The flavor has changed as well. While 19th-century cheddar was described as "mellow in character...the flavor full and fine, approaching to that of a hazelnut," today cheddar is a cheese whose flavor is dominated by sharpness, a vestige of the large dose of acidifying bacteria needed to drive the fermentation at high speed. (These acidic or sharp flavors in cheddar, as in Lancashire, were once considered a fault, and were often associated with warm weather, when the natural proclivity of the milk to sour got ahead of the cheesemaker.) Sweet "adjunct" cultures are often added to cover the acidic and bitter quality of cheddar made in this way.
A cheese like Kirkham's Lancashire, on the other hand, is slow to make. The curds acidify over the course of a full 24 hours, leaving plenty of time for the curd to be repeatedly pressed and broken up with the hands during the day, with room for lunch, dinner, and tea breaks in between. The fact that the Kirkhams' production process never underwent any kind of modernization has meant that the cheese remains essentially unchanged from its early iterations. Slowing down the make allows them to use a tiny fraction of the starter cultures used in factory cheesemaking; Graham Kirkham's dosing is so homeopathic that he struggles to meet the minimum order requirement of the starter supplier. (Indeed, Kirkham can make his cheese entirely without added starter cultures, but feels that the starter-free cheeses are a little too soft and creamy for his liking, and prefers the lighter texture that a hint of starter brings.)
This leisurely fermentation allows the native microbes in the milk to play a much greater role in the process. Not only is the flavor produced by these microbes more intense and multifaceted, it also connects the taste of the cheese to the farm where it's made. Set up another dairy farm half a mile down the road and put that milk through the same process, and the texture would be just as mellow but the set of flavors entirely different, a tasteable expression of an entirely different microbial ecosystem.

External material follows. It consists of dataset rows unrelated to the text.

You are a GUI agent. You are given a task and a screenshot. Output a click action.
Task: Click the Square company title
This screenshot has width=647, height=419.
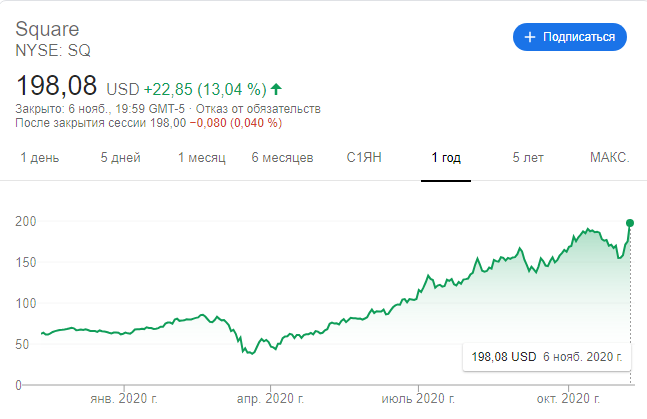point(47,28)
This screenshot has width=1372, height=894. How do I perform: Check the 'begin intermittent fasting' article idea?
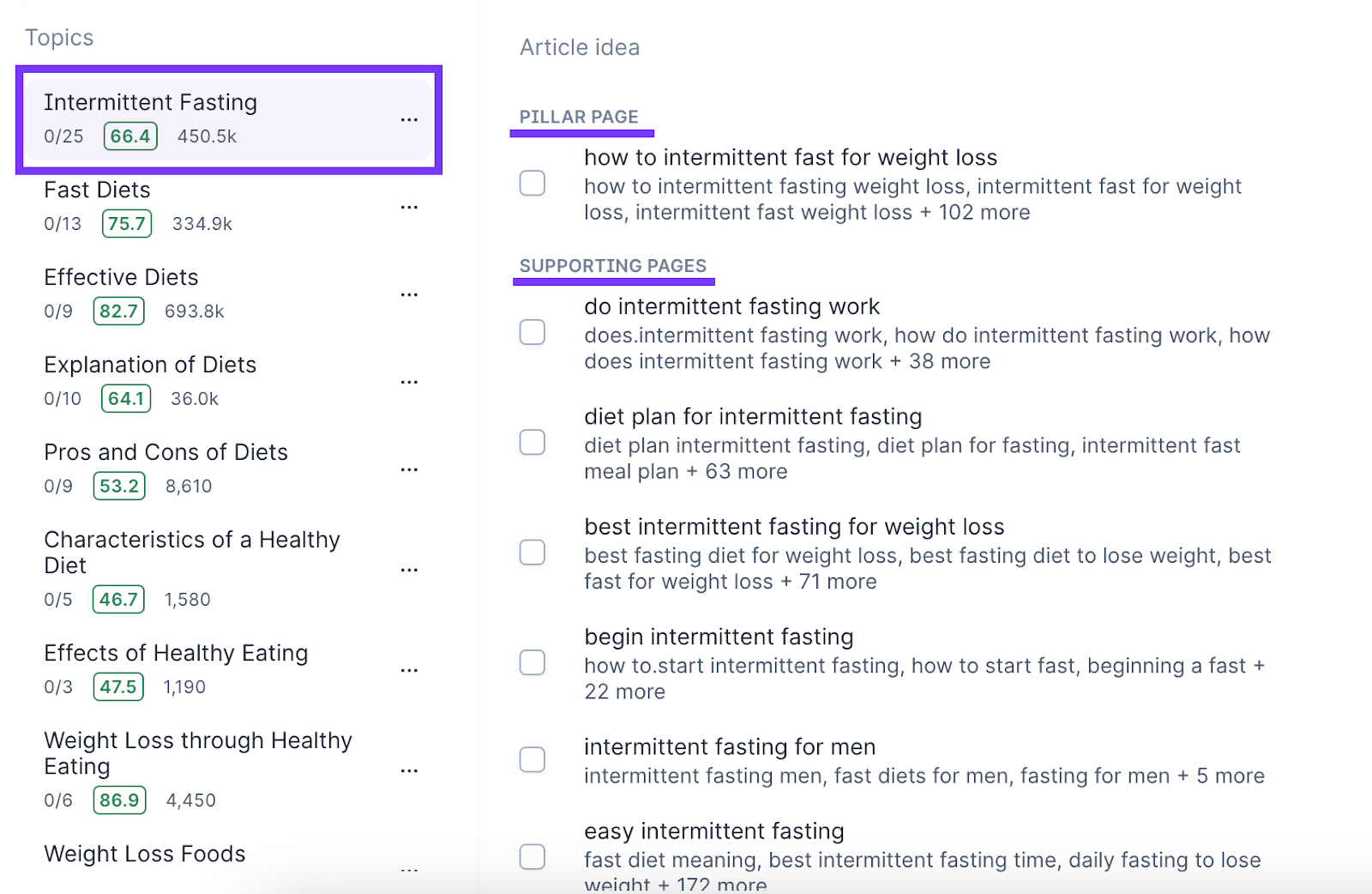[x=533, y=662]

Today, Kirkham's Lancashire sits modestly at the margins, its buttery flavor and mellow texture a quiet echo of the qualities that were prized in cheddar long ago, before factory production molded the cheese to its will. Kirkham's Lancashire is the single remaining exponent of a whole economic system, that of the thousands of farmers who once measured their day's work according to the needs of their cheese rather than brutally compressing it into an eight-hour shift. The long, slow make gives the Kirkhams the time to live their lives around their cheese. And their way of working gives us as consumers the chance to taste something rare, delicious, and illuminating.